Stated exercise ▸
Please rewrite the data below with every "checkbox" changed to "check box" and nothing else altered.

Records for the task ▸

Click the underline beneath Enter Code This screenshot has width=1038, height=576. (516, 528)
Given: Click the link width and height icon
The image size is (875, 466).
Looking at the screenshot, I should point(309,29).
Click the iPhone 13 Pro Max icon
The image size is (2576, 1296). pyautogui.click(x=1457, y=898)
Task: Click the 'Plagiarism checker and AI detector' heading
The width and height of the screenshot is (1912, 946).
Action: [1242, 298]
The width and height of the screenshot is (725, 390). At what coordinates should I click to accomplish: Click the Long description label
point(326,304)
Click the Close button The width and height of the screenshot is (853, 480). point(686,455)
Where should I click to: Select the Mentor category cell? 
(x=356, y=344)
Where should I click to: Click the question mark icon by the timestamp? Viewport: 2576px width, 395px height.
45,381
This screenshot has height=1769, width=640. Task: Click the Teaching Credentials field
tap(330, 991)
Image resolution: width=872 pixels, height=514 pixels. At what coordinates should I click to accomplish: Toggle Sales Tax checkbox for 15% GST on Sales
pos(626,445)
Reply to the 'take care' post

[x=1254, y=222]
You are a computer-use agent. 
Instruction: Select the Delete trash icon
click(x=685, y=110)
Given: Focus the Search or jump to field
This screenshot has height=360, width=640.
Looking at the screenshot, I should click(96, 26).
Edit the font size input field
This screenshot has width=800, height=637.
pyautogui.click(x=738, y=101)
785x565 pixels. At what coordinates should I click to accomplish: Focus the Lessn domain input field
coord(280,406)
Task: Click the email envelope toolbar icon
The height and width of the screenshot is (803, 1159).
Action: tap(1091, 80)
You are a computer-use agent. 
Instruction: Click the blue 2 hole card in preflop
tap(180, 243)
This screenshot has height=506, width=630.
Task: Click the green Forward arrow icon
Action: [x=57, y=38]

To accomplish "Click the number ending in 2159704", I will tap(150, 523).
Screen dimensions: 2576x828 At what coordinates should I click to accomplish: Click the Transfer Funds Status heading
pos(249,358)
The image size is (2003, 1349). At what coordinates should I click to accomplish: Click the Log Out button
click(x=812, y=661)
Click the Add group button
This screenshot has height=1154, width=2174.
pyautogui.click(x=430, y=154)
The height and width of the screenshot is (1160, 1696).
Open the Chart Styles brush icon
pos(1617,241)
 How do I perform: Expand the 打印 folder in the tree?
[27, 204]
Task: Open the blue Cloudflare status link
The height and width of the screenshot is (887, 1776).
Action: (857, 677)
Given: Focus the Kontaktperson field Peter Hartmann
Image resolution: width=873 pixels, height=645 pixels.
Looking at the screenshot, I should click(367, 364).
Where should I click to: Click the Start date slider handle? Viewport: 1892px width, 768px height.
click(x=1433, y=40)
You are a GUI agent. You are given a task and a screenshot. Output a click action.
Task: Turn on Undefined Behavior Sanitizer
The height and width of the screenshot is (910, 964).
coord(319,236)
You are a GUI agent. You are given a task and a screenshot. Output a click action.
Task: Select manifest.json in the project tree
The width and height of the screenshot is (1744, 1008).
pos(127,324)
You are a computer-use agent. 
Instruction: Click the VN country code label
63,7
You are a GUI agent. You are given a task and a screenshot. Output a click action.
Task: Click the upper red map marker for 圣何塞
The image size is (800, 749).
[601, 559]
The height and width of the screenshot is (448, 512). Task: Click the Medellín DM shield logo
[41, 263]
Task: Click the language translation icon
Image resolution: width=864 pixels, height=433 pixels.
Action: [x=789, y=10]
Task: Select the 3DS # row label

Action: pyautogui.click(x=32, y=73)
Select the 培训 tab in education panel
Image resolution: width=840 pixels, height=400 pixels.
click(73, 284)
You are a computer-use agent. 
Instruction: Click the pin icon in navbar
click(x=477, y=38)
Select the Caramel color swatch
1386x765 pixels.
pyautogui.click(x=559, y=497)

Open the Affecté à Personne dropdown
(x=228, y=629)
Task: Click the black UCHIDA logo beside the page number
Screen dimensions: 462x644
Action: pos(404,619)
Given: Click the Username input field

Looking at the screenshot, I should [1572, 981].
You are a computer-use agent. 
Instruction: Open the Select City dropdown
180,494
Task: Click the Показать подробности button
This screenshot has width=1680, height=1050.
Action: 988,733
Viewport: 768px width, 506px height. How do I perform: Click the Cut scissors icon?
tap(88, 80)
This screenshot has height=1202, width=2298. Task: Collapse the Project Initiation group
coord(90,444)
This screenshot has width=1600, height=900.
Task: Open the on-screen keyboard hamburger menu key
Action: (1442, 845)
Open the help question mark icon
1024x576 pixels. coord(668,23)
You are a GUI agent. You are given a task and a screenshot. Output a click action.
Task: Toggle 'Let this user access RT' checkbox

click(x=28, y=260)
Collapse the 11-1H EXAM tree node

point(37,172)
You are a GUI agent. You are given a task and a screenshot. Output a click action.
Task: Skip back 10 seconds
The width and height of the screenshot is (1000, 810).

Output for this exercise ▸
Click the underline beneath Enter Code This screenshot has width=1038, height=576. (516, 528)
Given: Click the link width and height icon
The image size is (875, 466).
Looking at the screenshot, I should point(309,29).
Click the iPhone 13 Pro Max icon
The image size is (2576, 1296). pyautogui.click(x=1457, y=898)
Task: Click the 'Plagiarism checker and AI detector' heading
The width and height of the screenshot is (1912, 946).
Action: [1242, 298]
The width and height of the screenshot is (725, 390). At what coordinates should I click to accomplish: Click the Long description label
point(326,304)
Click the Close button The width and height of the screenshot is (853, 480). point(686,455)
Where should I click to: Select the Mentor category cell? 
(x=356, y=344)
Where should I click to: Click the question mark icon by the timestamp? Viewport: 2576px width, 395px height.
45,381
This screenshot has height=1769, width=640. Task: Click the Teaching Credentials field
tap(330, 991)
Image resolution: width=872 pixels, height=514 pixels. At what coordinates should I click to accomplish: Toggle Sales Tax check box for 15% GST on Sales
pos(626,445)
Reply to the 'take care' post

[x=1254, y=222]
You are a computer-use agent. 
Instruction: Select the Delete trash icon
click(x=685, y=110)
Given: Focus the Search or jump to field
This screenshot has height=360, width=640.
Looking at the screenshot, I should click(96, 26).
Edit the font size input field
This screenshot has width=800, height=637.
pyautogui.click(x=738, y=101)
785x565 pixels. At what coordinates should I click to accomplish: Focus the Lessn domain input field
coord(280,406)
Task: Click the email envelope toolbar icon
The height and width of the screenshot is (803, 1159).
Action: tap(1091, 80)
You are a computer-use agent. 
Instruction: Click the blue 2 hole card in preflop
tap(180, 243)
This screenshot has height=506, width=630.
Task: Click the green Forward arrow icon
Action: [x=57, y=38]

To accomplish "Click the number ending in 2159704", I will tap(150, 523).
Screen dimensions: 2576x828 At what coordinates should I click to accomplish: Click the Transfer Funds Status heading
pos(249,358)
The image size is (2003, 1349). At what coordinates should I click to accomplish: Click the Log Out button
click(x=812, y=661)
Click the Add group button
This screenshot has height=1154, width=2174.
pyautogui.click(x=430, y=154)
The height and width of the screenshot is (1160, 1696).
Open the Chart Styles brush icon
pos(1617,241)
 How do I perform: Expand the 打印 folder in the tree?
[27, 204]
Task: Open the blue Cloudflare status link
The height and width of the screenshot is (887, 1776).
Action: (857, 677)
Given: Focus the Kontaktperson field Peter Hartmann
Image resolution: width=873 pixels, height=645 pixels.
Looking at the screenshot, I should click(367, 364).
Where should I click to: Click the Start date slider handle? Viewport: 1892px width, 768px height.
click(x=1433, y=40)
You are a GUI agent. You are given a task and a screenshot. Output a click action.
Task: Turn on Undefined Behavior Sanitizer
The height and width of the screenshot is (910, 964).
coord(319,236)
You are a GUI agent. You are given a task and a screenshot. Output a click action.
Task: Select manifest.json in the project tree
The width and height of the screenshot is (1744, 1008).
pos(127,324)
You are a computer-use agent. 
Instruction: Click the VN country code label
63,7
You are a GUI agent. You are given a task and a screenshot. Output a click action.
Task: Click the upper red map marker for 圣何塞
The image size is (800, 749).
[601, 559]
The height and width of the screenshot is (448, 512). Task: Click the Medellín DM shield logo
[41, 263]
Task: Click the language translation icon
Image resolution: width=864 pixels, height=433 pixels.
Action: [x=789, y=10]
Task: Select the 3DS # row label

Action: pyautogui.click(x=32, y=73)
Select the 培训 tab in education panel
Image resolution: width=840 pixels, height=400 pixels.
click(73, 284)
You are a computer-use agent. 
Instruction: Click the pin icon in navbar
click(x=477, y=38)
Select the Caramel color swatch
1386x765 pixels.
pyautogui.click(x=559, y=497)

Open the Affecté à Personne dropdown
(x=228, y=629)
Task: Click the black UCHIDA logo beside the page number
Screen dimensions: 462x644
Action: pos(404,619)
Given: Click the Username input field

Looking at the screenshot, I should [1572, 981].
You are a computer-use agent. 
Instruction: Open the Select City dropdown
180,494
Task: Click the Показать подробности button
This screenshot has width=1680, height=1050.
Action: 988,733
Viewport: 768px width, 506px height. How do I perform: Click the Cut scissors icon?
tap(88, 80)
This screenshot has height=1202, width=2298. Task: Collapse the Project Initiation group
coord(90,444)
This screenshot has width=1600, height=900.
Task: Open the on-screen keyboard hamburger menu key
Action: (1442, 845)
Open the help question mark icon
1024x576 pixels. coord(668,23)
You are a GUI agent. You are given a task and a screenshot. Output a click action.
Task: Toggle 'Let this user access RT' check box

click(x=28, y=260)
Collapse the 11-1H EXAM tree node

point(37,172)
You are a GUI agent. You are given a task and a screenshot. Output a click action.
Task: Skip back 10 seconds
The width and height of the screenshot is (1000, 810).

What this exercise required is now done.